USA Today noted that the episode was "polarizing" to fans, and on discussing Alex's whole journey said, "He was there for us as we watched a succession of doctors depart the series. Karev was a constant; Where else would he go? After a rough upbringing, he craved stability – making the timing of his exit all the more perplexing. Then again: Maybe Izzie was that stability all along..."

Deadline noted "fan-favorite" Alex's ending's similarities to that of ER's Doug and Carol, played by George Clooney and Julianna Margulies respectively, "who also left the show at different times" and there "Carol also had given birth to the couple’s twins unbeknownst to Doug, with the couple eventually reuniting to live happily ever after with their kids".
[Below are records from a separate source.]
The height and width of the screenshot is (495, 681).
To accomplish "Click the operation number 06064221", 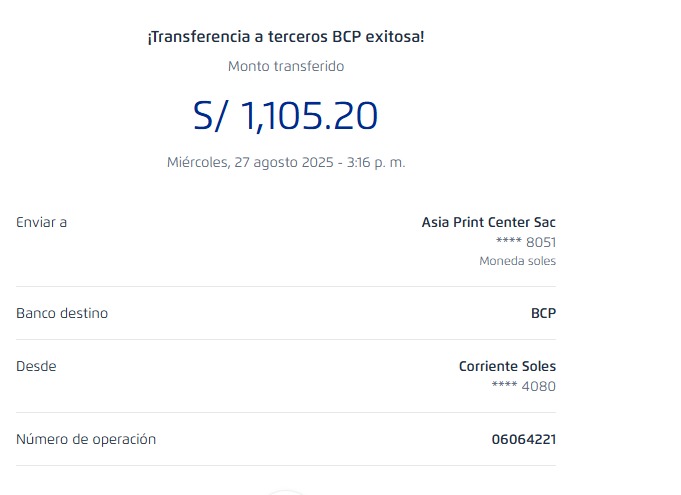I will [524, 439].
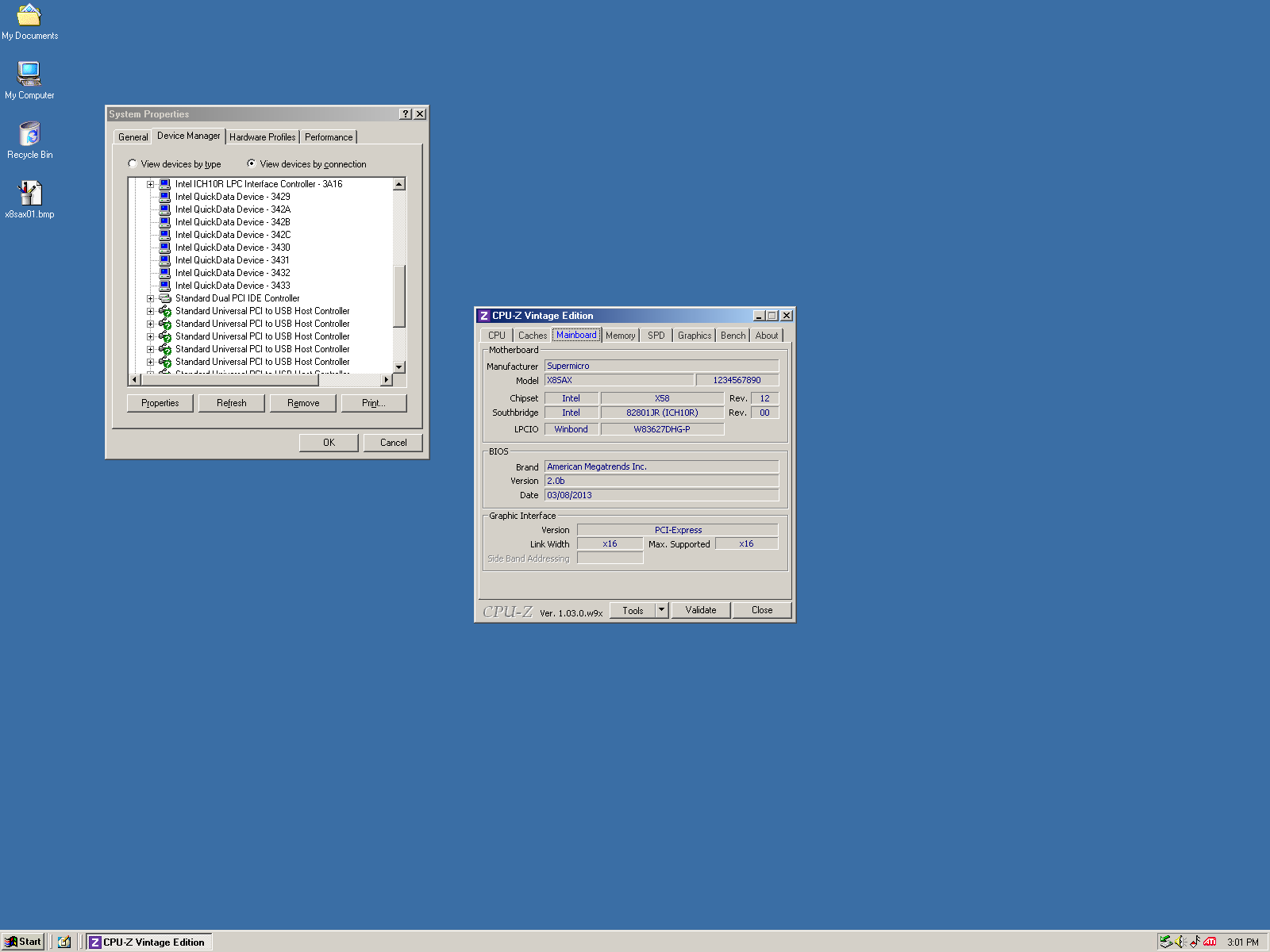Screen dimensions: 1270x952
Task: Switch to the Hardware Profiles tab
Action: click(262, 137)
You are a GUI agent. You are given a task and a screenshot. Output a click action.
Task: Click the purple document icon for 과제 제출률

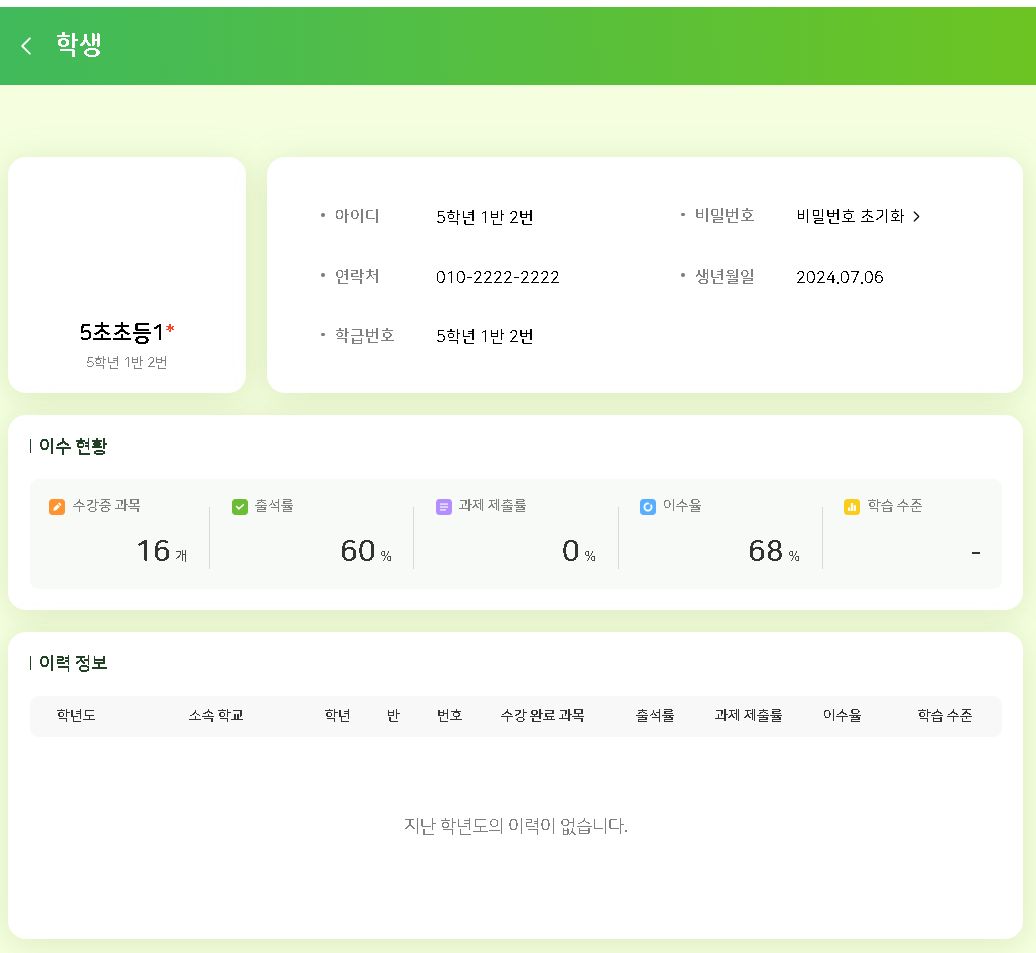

In a 3-out-of-5-star review, Maggie Fremont for Vulture expressed disappointment that the "clip-show" exit showed no physical reunion between Izzie and Alex. Then Fremont elaborated, "It just felt like Alex dying, although tragic, would’ve been the only way to write the character off that made sense after everything he went through" and that "Alex Karev we’ve watched for — holy hell, almost 2 decades if we’re rounding up — wouldn’t do that" although admitted the exit "almost works", as Alex chooses to not miss a second with his children and to be a great dad, but that "Alex not being mad for one single second about the fact that Izzie had secret kids 5 years ago and never told him" made "less sense". Fremont also noted that Alex could have asked Jo to move to Kansas to help him be there for his children so that it was obviously "ALSO about the women he loves". She discussed the dramatic nature of Richard's speech saying, "I’m sorry, Richard’s speech is lovely and all, but he’s acting like he can’t just go to Kansas and see the guy. Richard thrives on that drama, you guys. Fremont also commented on Jo's reaction saying, "Poor Jo! And poor me for having to sympathize with a character I can’t stand, you know? Jo’s letter truly sucks", with both commenting on the impersonal nature of the letter."

Ashley Bissette Sumerel for Telltale-TV gave a moderately positive 3.5 out of 5 star review of the episode. She complimented how the writers worked with the circumstances of Chambers' abrupt departure feeling "[his] sudden exit meant the writers needed to change course and figure out the best way to write out his character, and I believe they did that, with a few exceptions" and said, I’d actually told a few people that there was one ending for Alex that I felt like I’d be able to accept, and lo and behold, this is it. The timing is terrible considering his relationship with Jo, but again, I think in this case, we do have to consider the circumstances."

Sonya Field for Hypable criticized the "unrealistic" storyline, feeling that it underscored Alex and Jo's story "because he was so ready to leave her". She opined that the Izzie/Alex flashbacks "bothered" her. She finished saying, "It worries me that this might mean the whole issue will largely be swept under the rug after this episode. It’s already upsetting to see how Alex was able to walk away from Jo so quickly, and I hope they at least handle things differently on Jo’s end."

Jasmine Blu for TV Fanatic gave a mostly negative response to the episode. They noted Meredith as being "self-absorbed" saying, "Meredith has been so far removed from the missing Alex storyline, and before that, she hasn't so much as visited him at Pac-North. Alex's final season had a startling lack of Merlex, so the final goodbye was even more bitter." while also acknowledging how no goodbye, short of death, would satisfy everyone. The reviewer criticized Alex's development in the episode saying, "Alex, who has spent years resenting people for abandoning him turned around and left those he loves. It's a struggle to wrap one's head around it." Blu also criticized Alex for seemingly using his sick mother as an alibi, and noted it as being uncharacteristic of the "straight-shooter" and "guy who tells it like it is whether you like it or not" that fans know him by. The reviewer also noted that it was "already a disservice that it took so long for anyone to pay attention to his absence" and that "Jo probably should've contacted his mother ages ago". Blu also criticized the storyline for how it will service Jo as a tragedy later, calling "Woe is Jo hours [...] irritating" and that "so much of Alex's storylines in the last few seasons have been playing second to Jo."